There's two ways that players are legally allowed to use the Elven Accuracy Die:

  • Replace the lower of the two advantage dice (Type A)
  • Replace the higher of the two advantage dice (Type B)

In the former case, this roll is mathematically equivalent to rolling 3 dice and taking the highest. In the latter case, it's more like rolling two dice, taking the lower, and then taking the higher of that result and a third die.

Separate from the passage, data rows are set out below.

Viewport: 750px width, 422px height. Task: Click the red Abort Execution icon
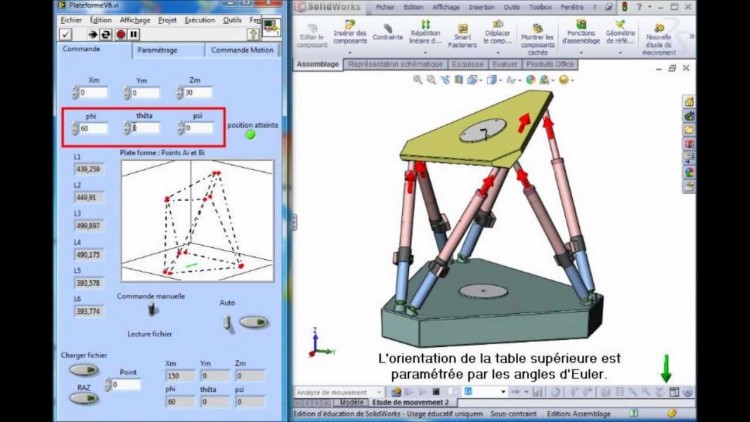[x=121, y=34]
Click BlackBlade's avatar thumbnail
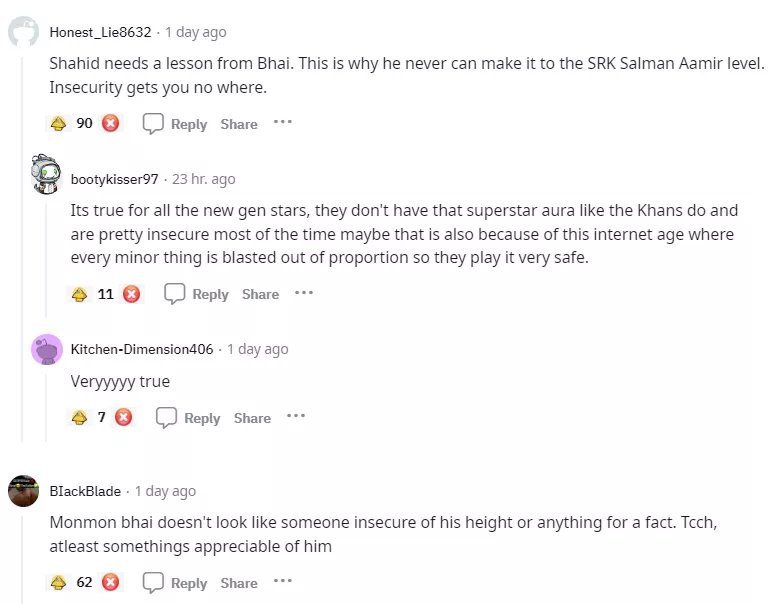Screen dimensions: 769x604 click(24, 491)
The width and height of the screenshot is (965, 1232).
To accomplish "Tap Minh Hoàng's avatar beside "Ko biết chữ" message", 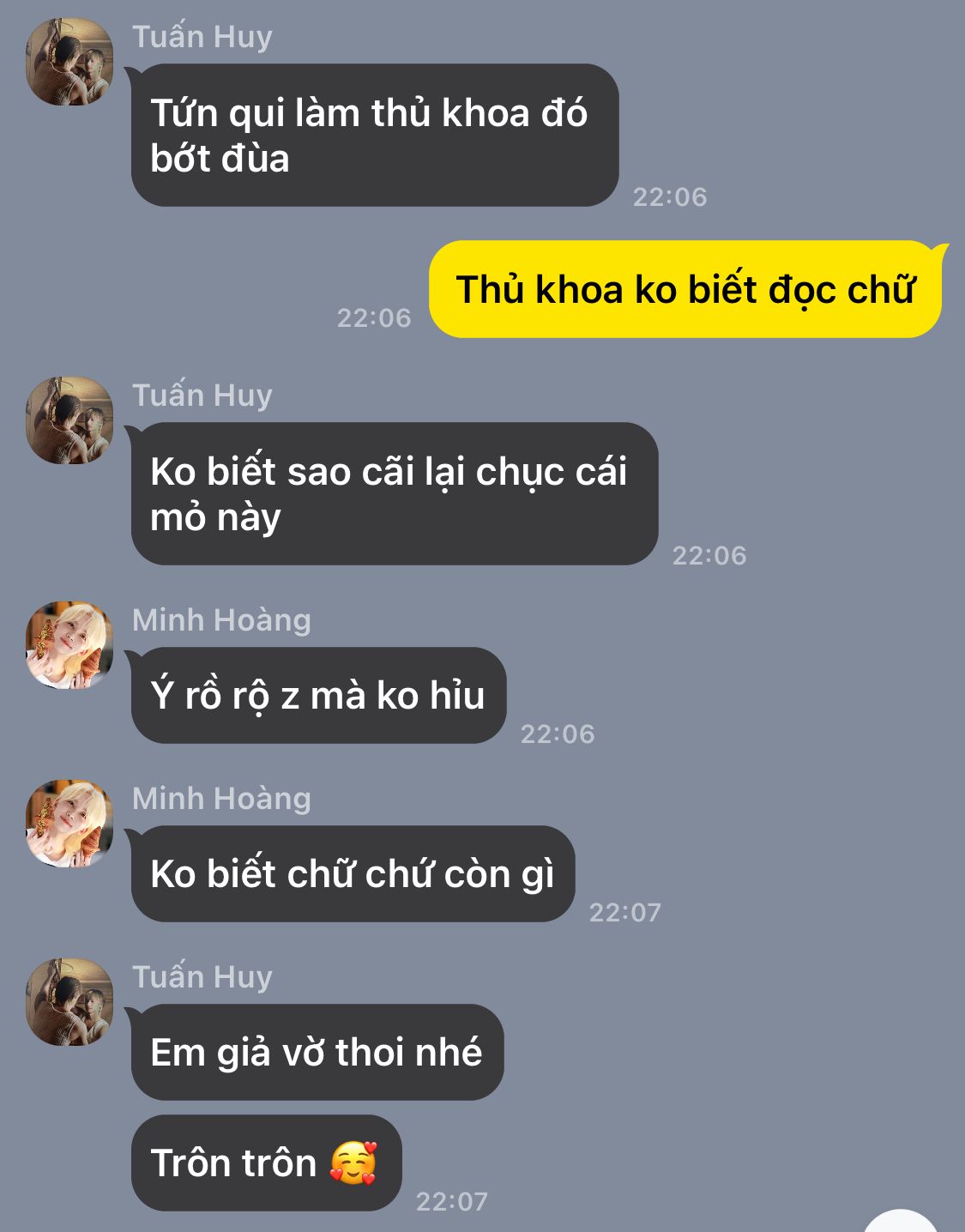I will pyautogui.click(x=69, y=824).
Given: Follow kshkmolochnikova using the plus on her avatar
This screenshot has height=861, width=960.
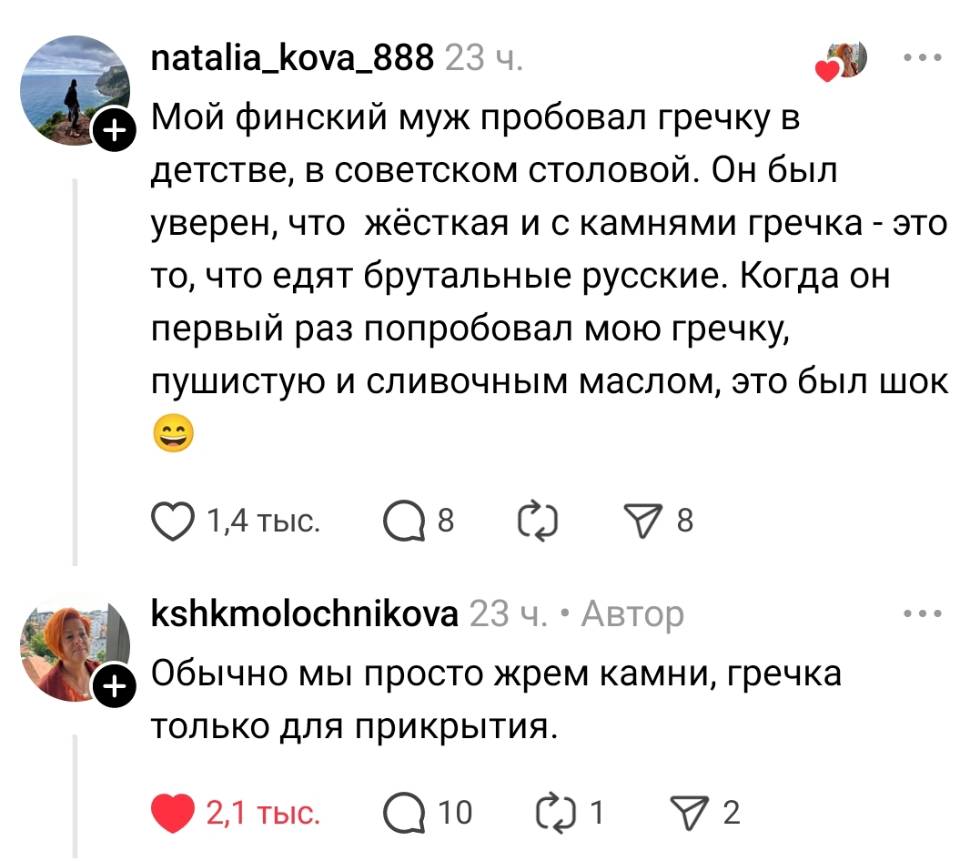Looking at the screenshot, I should pyautogui.click(x=115, y=686).
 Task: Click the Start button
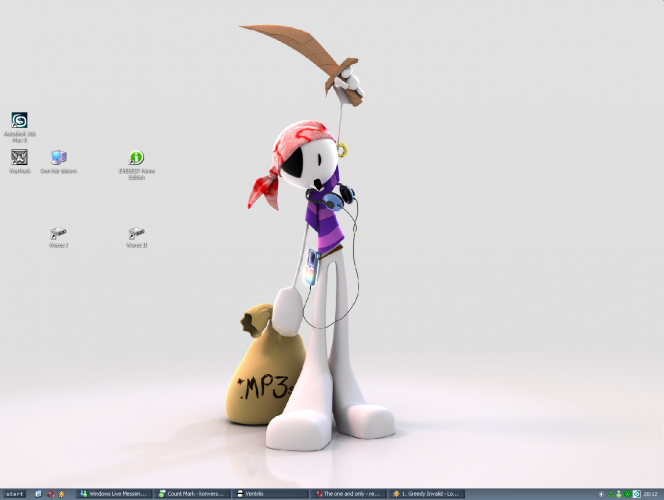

\begin{array}{r|l|l} \text{Outcomes} & \text{18-20 A} & \text{18-20 B} \\ \hline \text{Non-Crit} & \text{61.413%} & \text{83.088%} \\ \text{Crit} & \text{38.588%} & \text{16.913%} \\ \end{array} \begin{array}{r|l|l} & \text{17-20 A} & \text{17-20 B} \\ \hline \text{Non-Crit} & \text{51.200%} & \text{76.800%} \\ \text{Crit} & \text{48.800%} & \text{23.200%} \\ \end{array}

Note: as far as I'm aware, in 5th Edition D&D, it is not possible to get a Critical hit range that includes 17. It's possible I'm unaware of a specific class feature or magic item that is expanding the range beyond what can be attained by a Champion Fighter at level 15. But as a result, the second table (the 17-20 range) does not have practical use in this game.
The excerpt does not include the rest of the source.